Exercise input:
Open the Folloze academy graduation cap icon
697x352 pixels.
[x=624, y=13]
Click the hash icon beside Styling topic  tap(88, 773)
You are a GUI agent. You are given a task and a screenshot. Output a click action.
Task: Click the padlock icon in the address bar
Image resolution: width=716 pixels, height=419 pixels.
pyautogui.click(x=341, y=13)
---
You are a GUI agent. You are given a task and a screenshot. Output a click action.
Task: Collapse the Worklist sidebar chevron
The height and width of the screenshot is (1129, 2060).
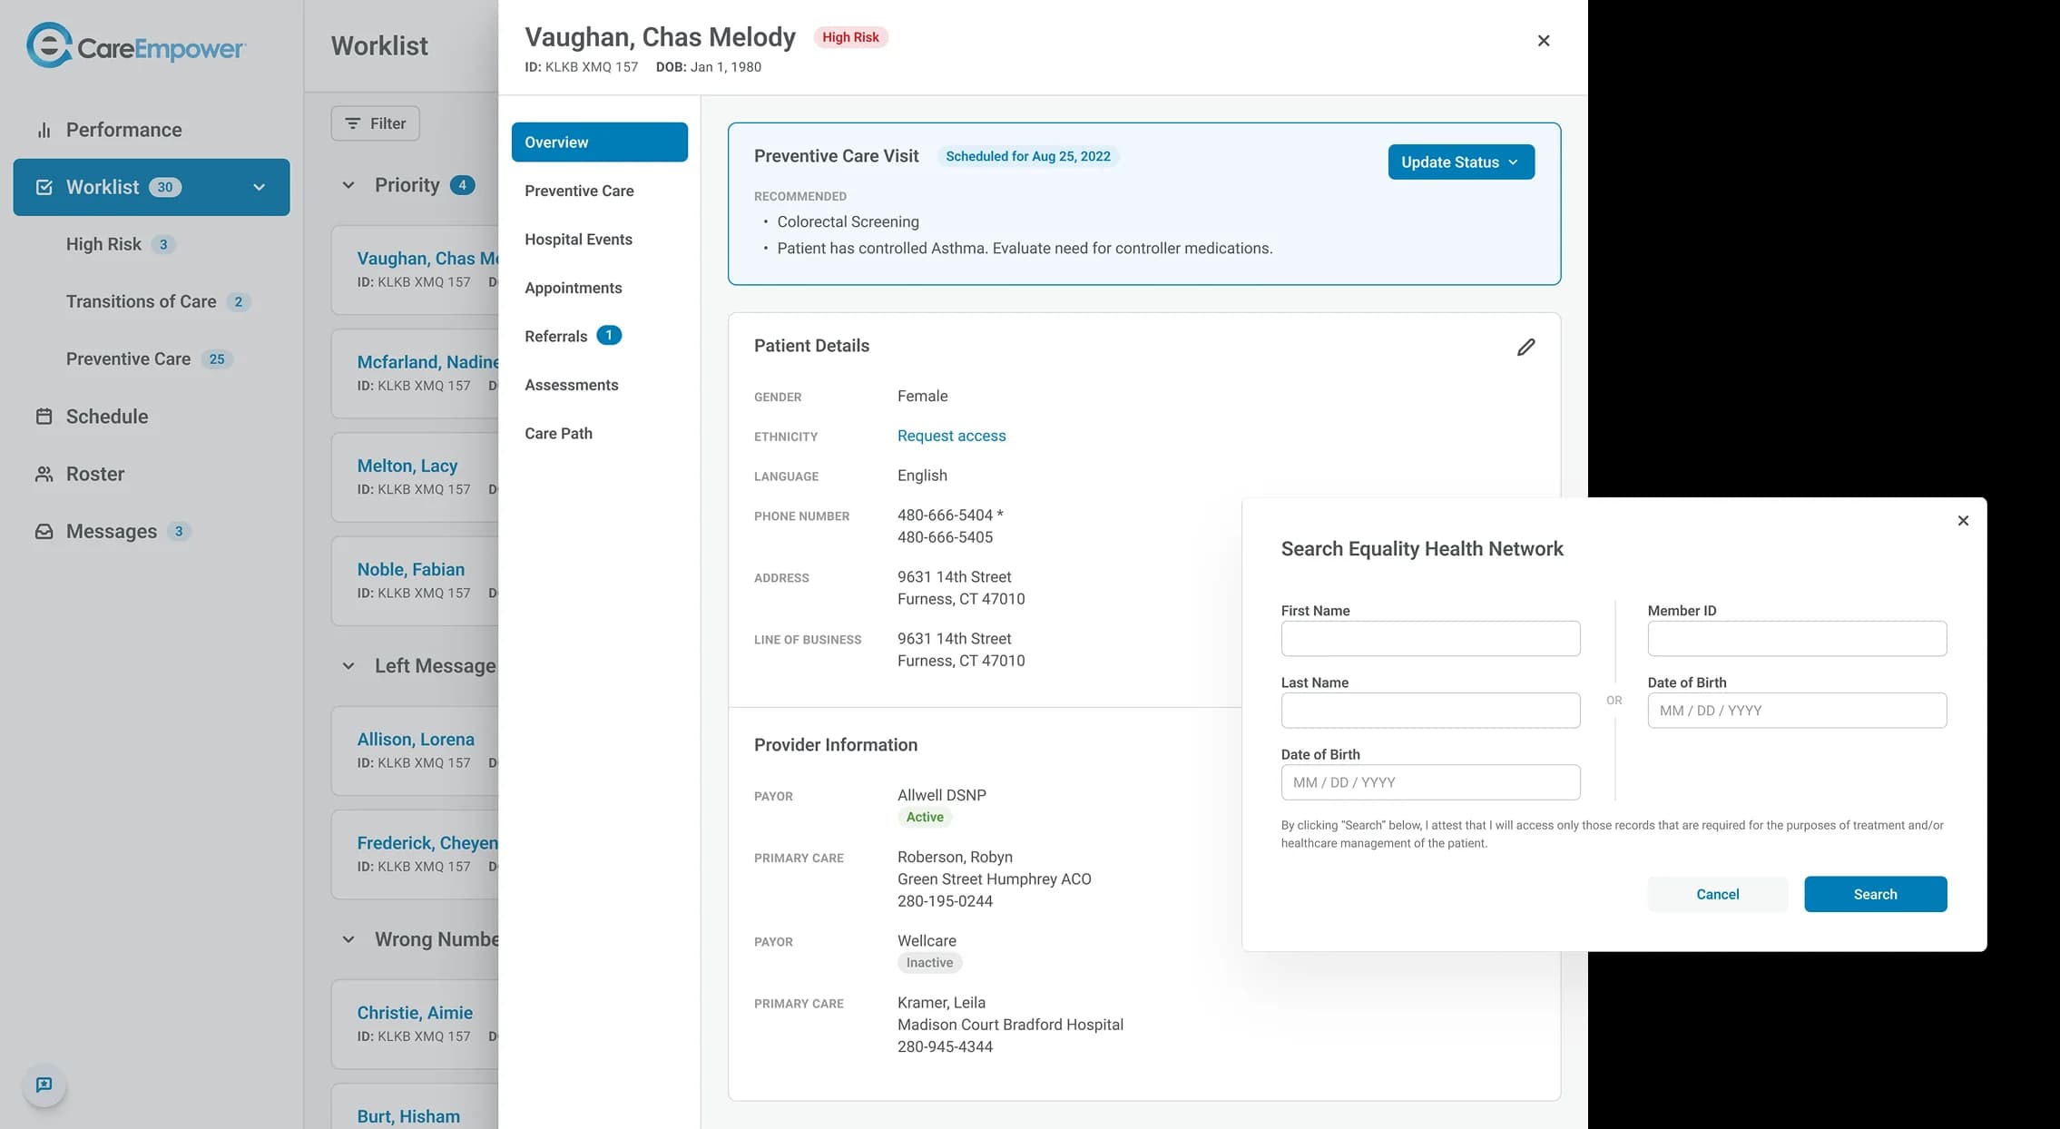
--
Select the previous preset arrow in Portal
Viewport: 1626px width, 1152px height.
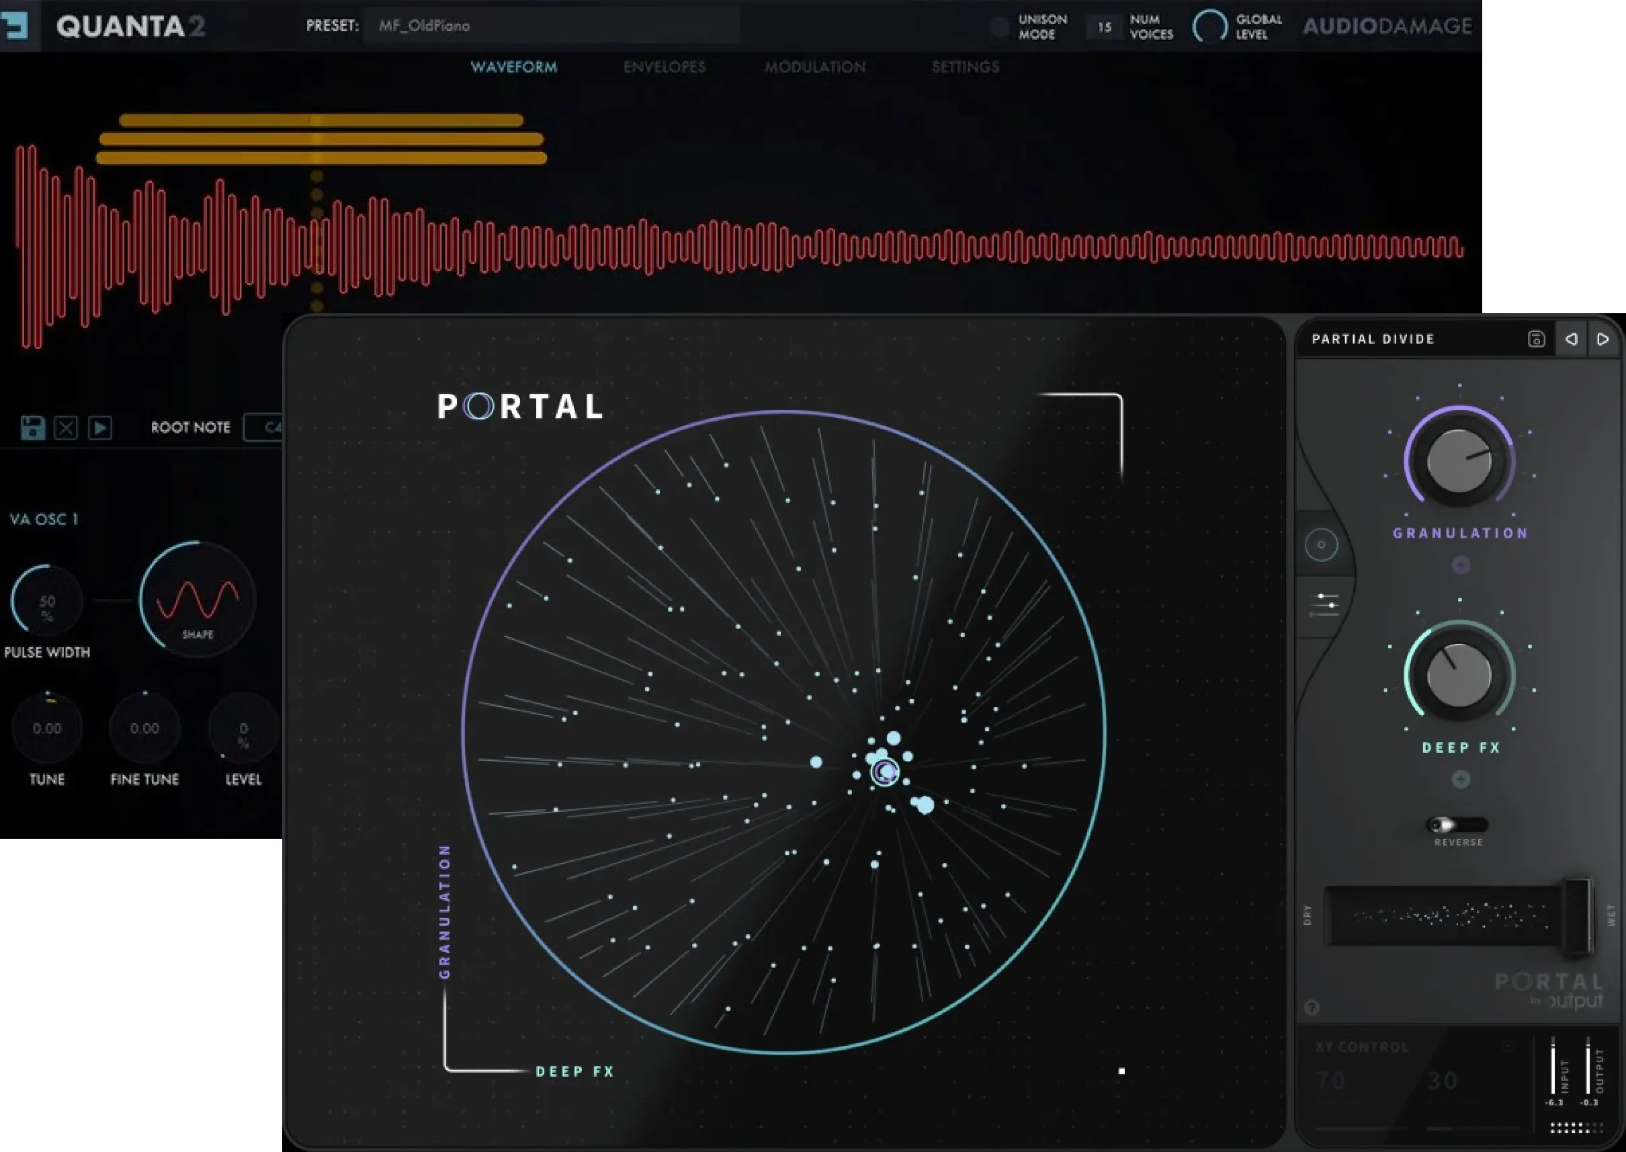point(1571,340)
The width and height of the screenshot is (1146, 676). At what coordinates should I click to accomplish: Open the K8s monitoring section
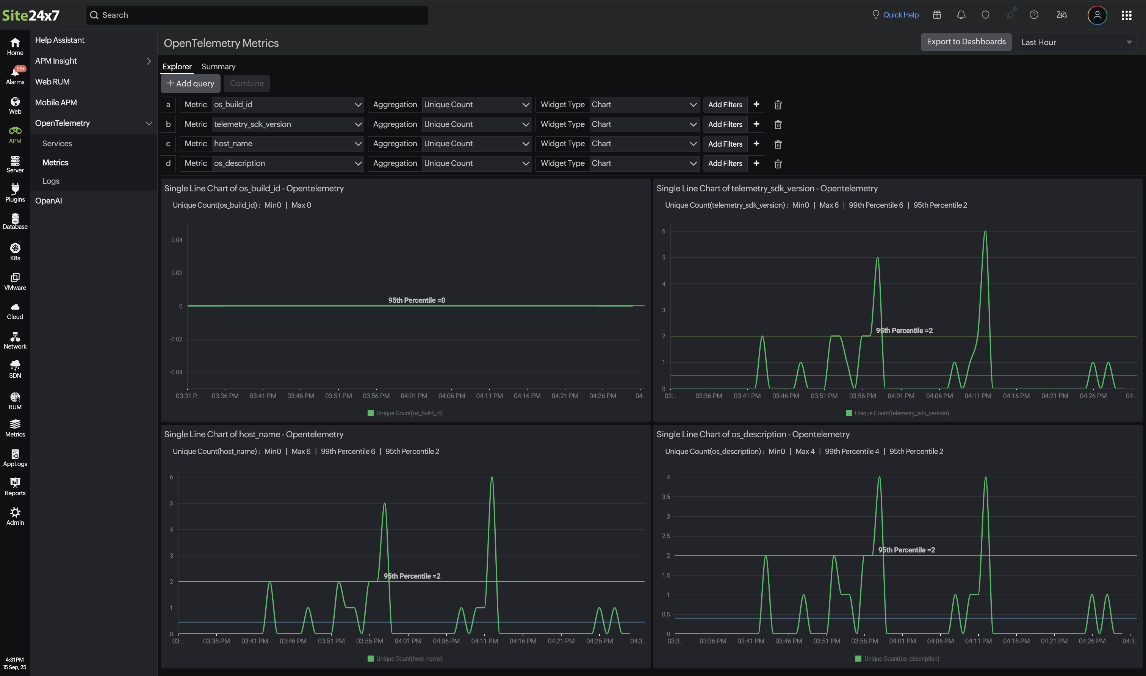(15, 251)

What this task involves: Copy only this part of the entries above: the line with "Task: Collapse the Worklist sidebar chevron", the line with "The height and", and the lines between, all exactly as written.

Answer below:
Task: Collapse the Worklist sidebar chevron
The height and width of the screenshot is (1129, 2060).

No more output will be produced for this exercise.